EXCERPTED DATA:
◇ ◇ ◇
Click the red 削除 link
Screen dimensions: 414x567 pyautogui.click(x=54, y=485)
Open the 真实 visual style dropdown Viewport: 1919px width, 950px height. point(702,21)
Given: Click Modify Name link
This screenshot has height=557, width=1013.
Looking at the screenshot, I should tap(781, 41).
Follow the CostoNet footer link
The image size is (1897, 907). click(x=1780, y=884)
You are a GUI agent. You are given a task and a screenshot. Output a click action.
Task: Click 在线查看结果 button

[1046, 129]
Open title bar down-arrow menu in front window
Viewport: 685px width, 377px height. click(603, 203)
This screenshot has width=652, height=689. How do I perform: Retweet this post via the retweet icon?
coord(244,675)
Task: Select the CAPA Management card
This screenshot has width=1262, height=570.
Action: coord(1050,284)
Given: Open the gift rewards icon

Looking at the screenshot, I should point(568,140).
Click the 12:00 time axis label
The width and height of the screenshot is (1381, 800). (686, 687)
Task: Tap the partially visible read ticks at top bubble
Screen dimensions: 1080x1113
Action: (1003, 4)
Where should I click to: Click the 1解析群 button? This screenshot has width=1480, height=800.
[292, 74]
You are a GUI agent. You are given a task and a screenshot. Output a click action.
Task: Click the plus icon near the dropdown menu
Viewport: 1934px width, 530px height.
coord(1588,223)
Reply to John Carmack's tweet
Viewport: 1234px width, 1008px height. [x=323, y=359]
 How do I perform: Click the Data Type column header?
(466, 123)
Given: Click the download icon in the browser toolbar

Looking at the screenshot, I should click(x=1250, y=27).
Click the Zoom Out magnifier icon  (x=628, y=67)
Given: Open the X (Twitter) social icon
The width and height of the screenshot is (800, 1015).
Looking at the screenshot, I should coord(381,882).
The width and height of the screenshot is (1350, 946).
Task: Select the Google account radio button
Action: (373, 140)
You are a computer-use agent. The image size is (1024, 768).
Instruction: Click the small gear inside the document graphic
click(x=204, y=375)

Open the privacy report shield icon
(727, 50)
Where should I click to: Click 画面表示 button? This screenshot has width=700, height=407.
◇ ◇ ◇
YOUR OBJECTIVE: Once the line containing "Task: Click the" has been written out, please stop; every line before it, back to the first line of the records above, should be given exactly.

TASK OUTPUT:
Click the red 削除 link
Screen dimensions: 414x567 pyautogui.click(x=54, y=485)
Open the 真实 visual style dropdown Viewport: 1919px width, 950px height. point(702,21)
Given: Click Modify Name link
This screenshot has height=557, width=1013.
Looking at the screenshot, I should tap(781, 41).
Follow the CostoNet footer link
The image size is (1897, 907). click(x=1780, y=884)
You are a GUI agent. You are given a task and a screenshot. Output a click action.
Task: Click 在线查看结果 button

[1046, 129]
Open title bar down-arrow menu in front window
Viewport: 685px width, 377px height. click(603, 203)
This screenshot has width=652, height=689. How do I perform: Retweet this post via the retweet icon?
coord(244,675)
Task: Select the CAPA Management card
This screenshot has width=1262, height=570.
Action: coord(1050,284)
Given: Open the gift rewards icon

Looking at the screenshot, I should point(568,140).
Click the 12:00 time axis label
The width and height of the screenshot is (1381, 800). (686, 687)
Task: Tap the partially visible read ticks at top bubble
Screen dimensions: 1080x1113
Action: (1003, 4)
Where should I click to: Click the 1解析群 button? This screenshot has width=1480, height=800.
[292, 74]
You are a GUI agent. You are given a task and a screenshot. Output a click action.
Task: Click the plus icon near the dropdown menu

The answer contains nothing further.